What do senior software engineers do that junior one can’t?

What do senior software engineers do that junior one can’t?

A lot of what makes someone senior is simply that they made more mistakes, learned from them, and can avoid some of them. Note that learning is important, and just sticking around for many years does not make you senior in itself, but most people either leave this career or learn eventually.

If you are more senior, it means that I, as a manager, generally expect you to anticipate the risks and make good technical decisions under uncertainty. (If you can also make good non-technical decisions under uncertainty, you are very senior, what some companies call “staff”/”architect”/”principal”). In other words, if you run the project, I feel confident it will work out.
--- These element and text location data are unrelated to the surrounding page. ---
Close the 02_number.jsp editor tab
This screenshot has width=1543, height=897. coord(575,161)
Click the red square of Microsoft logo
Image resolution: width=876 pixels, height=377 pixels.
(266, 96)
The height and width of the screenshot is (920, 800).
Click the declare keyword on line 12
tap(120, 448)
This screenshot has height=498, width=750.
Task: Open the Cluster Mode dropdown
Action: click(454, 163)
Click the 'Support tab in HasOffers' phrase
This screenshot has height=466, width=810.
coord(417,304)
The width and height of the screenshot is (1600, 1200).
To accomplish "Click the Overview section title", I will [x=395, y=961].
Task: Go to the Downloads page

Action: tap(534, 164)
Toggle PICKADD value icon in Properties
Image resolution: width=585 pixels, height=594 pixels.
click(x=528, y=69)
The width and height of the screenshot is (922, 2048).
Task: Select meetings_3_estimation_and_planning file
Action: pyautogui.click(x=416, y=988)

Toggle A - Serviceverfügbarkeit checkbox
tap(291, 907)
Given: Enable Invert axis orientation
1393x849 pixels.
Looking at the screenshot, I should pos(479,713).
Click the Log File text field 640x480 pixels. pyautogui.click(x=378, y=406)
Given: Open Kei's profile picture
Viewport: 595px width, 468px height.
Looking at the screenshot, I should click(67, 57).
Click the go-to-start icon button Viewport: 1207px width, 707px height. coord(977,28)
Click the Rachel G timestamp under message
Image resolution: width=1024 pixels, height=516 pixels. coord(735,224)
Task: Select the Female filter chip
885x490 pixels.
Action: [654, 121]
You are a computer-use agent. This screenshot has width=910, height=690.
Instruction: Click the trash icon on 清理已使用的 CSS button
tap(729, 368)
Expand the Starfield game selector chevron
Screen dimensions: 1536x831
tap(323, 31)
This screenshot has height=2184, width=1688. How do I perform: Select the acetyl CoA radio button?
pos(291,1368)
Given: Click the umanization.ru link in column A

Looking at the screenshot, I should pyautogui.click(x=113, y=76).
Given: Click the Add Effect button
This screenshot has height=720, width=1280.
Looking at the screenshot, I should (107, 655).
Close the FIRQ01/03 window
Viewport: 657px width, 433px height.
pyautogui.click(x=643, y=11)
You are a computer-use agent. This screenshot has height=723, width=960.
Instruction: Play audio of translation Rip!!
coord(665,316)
I think all the actual skills that senior engineers have are different aspects of this.

For example, the highest risk is often people. Either people on the project (a colleague who can’t debug, or gets rabbit-holed into some irrelevant side project) or people off the project (a client who has no idea what they want, a partner team who could not deliver on a dependency you need, a manager who is not technical, etc). So, a senior engineer should know how to deal with some of these things.

Another aspect of risk is knowing yourself. You should be realistic about what you can and cannot do, and do not fool yourself into taking on something you’ve never done before and expect it to work perfectly, or even worse, something you’ve tried and failed on before. Hope is not a strategy. On the flip side, a senior person probably does know more stuff than a junior one, so perhaps you can solve some problems that others can’t on a purely technical level, and that reduces the risk for you.

One aspect of the above that most junior engineers are prone to, including me, is trying to use the cool technology, and use it in the most clever way possible. I can tell you my own horror story about it, but I’ve seen many people succumb. They want to do something in Rust or Haskell, they want to use template metaprogramming in C++ (that was me), they create a custom domain-specific language, they found this cutting edge library on GitHub with one student maintainer that you don’t understand entirely but does exactly what you want in this super-clever way. You would probably regret this.

Another risk is plain execution risk. If you have to try something that may or may not work, you need to have a plan B ready. You need to iterate in small chunks. One common mistake that junior people make is to try something very large that takes months to do and is all-or-nothing. Sometimes you have to do this, but it’s very risky.

Being more senior just means you are a bit better at these things. But as a manager, I mostly just want to delegate the project to you, and I don’t want to care about the specific obstacles you deal with. The alternative is that I have to step in and do it myself, and in practice, this always happens to some extent, but the more senior you are, the less I have to interfere.